#### Extrait ####

Villejuif (AFP) – L’un imagine « un gars qui tire dans la foule, aveuglément, pendant la célébration ». L’autre du sang, « des corps blessés, des gens tués ». Au cœur des conversations à Villejuif (Val-de-Marne) après la messe dimanche, l’attentat évité une semaine plus tôt contre au moins une église de la ville.
« Ici, il n’y a que des gens désarmés : des petits vieux, des femmes, des enfants ! », souligne Nicolas, un étudiant d’une vingtaine d’années, devant les portes de l’église Saint-Cyr-Sainte-Julitte, la plus grande de la ville.
L’édifice fait partie des cibles présumées de Sid Ahmed Ghlam, un Algérien de 24 ans arrêté dimanche dernier et mis en examen pour un projet d’attentat contre « une ou deux églises » de Villejuif, selon les enquêteurs.

#### Documents fournis ####

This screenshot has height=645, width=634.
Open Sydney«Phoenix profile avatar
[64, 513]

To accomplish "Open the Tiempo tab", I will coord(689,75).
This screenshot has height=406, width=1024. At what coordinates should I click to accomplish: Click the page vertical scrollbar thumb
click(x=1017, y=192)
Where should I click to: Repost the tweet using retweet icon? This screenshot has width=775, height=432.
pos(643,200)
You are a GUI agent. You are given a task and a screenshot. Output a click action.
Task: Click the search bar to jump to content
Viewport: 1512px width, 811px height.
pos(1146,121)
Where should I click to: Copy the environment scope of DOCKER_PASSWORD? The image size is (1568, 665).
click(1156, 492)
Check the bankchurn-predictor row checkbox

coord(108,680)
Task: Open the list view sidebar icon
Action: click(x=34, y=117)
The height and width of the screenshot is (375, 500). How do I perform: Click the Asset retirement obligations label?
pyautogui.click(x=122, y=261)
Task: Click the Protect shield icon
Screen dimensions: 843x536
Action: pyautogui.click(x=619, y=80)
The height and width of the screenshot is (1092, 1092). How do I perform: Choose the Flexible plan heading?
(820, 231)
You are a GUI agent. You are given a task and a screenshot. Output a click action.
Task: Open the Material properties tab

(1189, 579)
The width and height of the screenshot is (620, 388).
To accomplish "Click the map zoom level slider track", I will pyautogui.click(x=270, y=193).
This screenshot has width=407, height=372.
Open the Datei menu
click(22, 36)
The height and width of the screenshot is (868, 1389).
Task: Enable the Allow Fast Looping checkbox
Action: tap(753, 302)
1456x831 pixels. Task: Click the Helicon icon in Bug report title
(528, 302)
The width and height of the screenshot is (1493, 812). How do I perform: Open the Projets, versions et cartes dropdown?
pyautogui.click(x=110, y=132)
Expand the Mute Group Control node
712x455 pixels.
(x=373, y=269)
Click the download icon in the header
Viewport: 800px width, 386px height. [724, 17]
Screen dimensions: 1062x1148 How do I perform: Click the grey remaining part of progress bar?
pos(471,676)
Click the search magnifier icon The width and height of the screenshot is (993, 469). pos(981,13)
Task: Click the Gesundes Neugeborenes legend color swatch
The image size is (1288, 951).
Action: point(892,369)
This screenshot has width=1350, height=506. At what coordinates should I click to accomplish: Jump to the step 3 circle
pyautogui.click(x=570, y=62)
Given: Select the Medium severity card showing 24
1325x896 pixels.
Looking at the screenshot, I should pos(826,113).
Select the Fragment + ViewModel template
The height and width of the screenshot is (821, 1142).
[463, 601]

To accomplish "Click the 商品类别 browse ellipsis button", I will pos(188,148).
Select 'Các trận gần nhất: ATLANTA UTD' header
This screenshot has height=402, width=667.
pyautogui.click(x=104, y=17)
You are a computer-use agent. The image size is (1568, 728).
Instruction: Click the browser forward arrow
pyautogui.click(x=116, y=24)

####

* Consignes
- 1) Recopiez à l'identique les entrées depuis la toute première jusqu'à la ligne contenant « pyautogui.click(x=122, y=261) », celle-ci comprise.
- 2) Poursuivez l'article sur l'attentat évité contre des églises de Villejuif à partir de la dernière phrase de l'extrait.

* Liste des réponses
- 1)
This screenshot has height=645, width=634.
Open Sydney«Phoenix profile avatar
[64, 513]

To accomplish "Open the Tiempo tab", I will coord(689,75).
This screenshot has height=406, width=1024. At what coordinates should I click to accomplish: Click the page vertical scrollbar thumb
click(x=1017, y=192)
Where should I click to: Repost the tweet using retweet icon? This screenshot has width=775, height=432.
pos(643,200)
You are a GUI agent. You are given a task and a screenshot. Output a click action.
Task: Click the search bar to jump to content
Viewport: 1512px width, 811px height.
pos(1146,121)
Where should I click to: Copy the environment scope of DOCKER_PASSWORD? The image size is (1568, 665).
click(1156, 492)
Check the bankchurn-predictor row checkbox

coord(108,680)
Task: Open the list view sidebar icon
Action: click(x=34, y=117)
The height and width of the screenshot is (375, 500). How do I perform: Click the Asset retirement obligations label?
pyautogui.click(x=122, y=261)

- 2)
Cet étudiant en informatique est également soupçonné d’avoir tué par balle, le jour de son arrestation, Aurélie Châtelain, une mère de famille de 32 ans, venue dans le Val-de-Marne pour suivre une formation professionnelle.
Il se serait blessé à la jambe au moment des faits, ce qui aurait mis fin à son entreprise et conduit à son arrestation. Un « signe » de Dieu, pour le père Philippe Louveau, le curé de l’église.
« Nous pensons qu’Il n’est pas tout à fait étranger à ce que les médias qualifient de hasard ou de coup de chance », lance-t-il aux fidèles pendant la messe, comparant Aurélie Châtelain à un « rempart innocent, placé (…) entre un terroriste » et eux.
Le fruit de la quête sera remis à la famille de la jeune femme lors de ses obsèques mercredi dans sa ville de Caudry (Nord), ainsi que plusieurs cartes signées par les fidèles. « Merci à toi, Aurélie, d’avoir donné ta vie pour nous », peut-on lire sur l’une d’elles.
« Tôt ou tard, il fallait bien s’attendre à ce que les catholiques eux aussi soient pris pour cible, poursuit le prêtre. Nous échappons de peu à ce qui aurait pu être un massacre ».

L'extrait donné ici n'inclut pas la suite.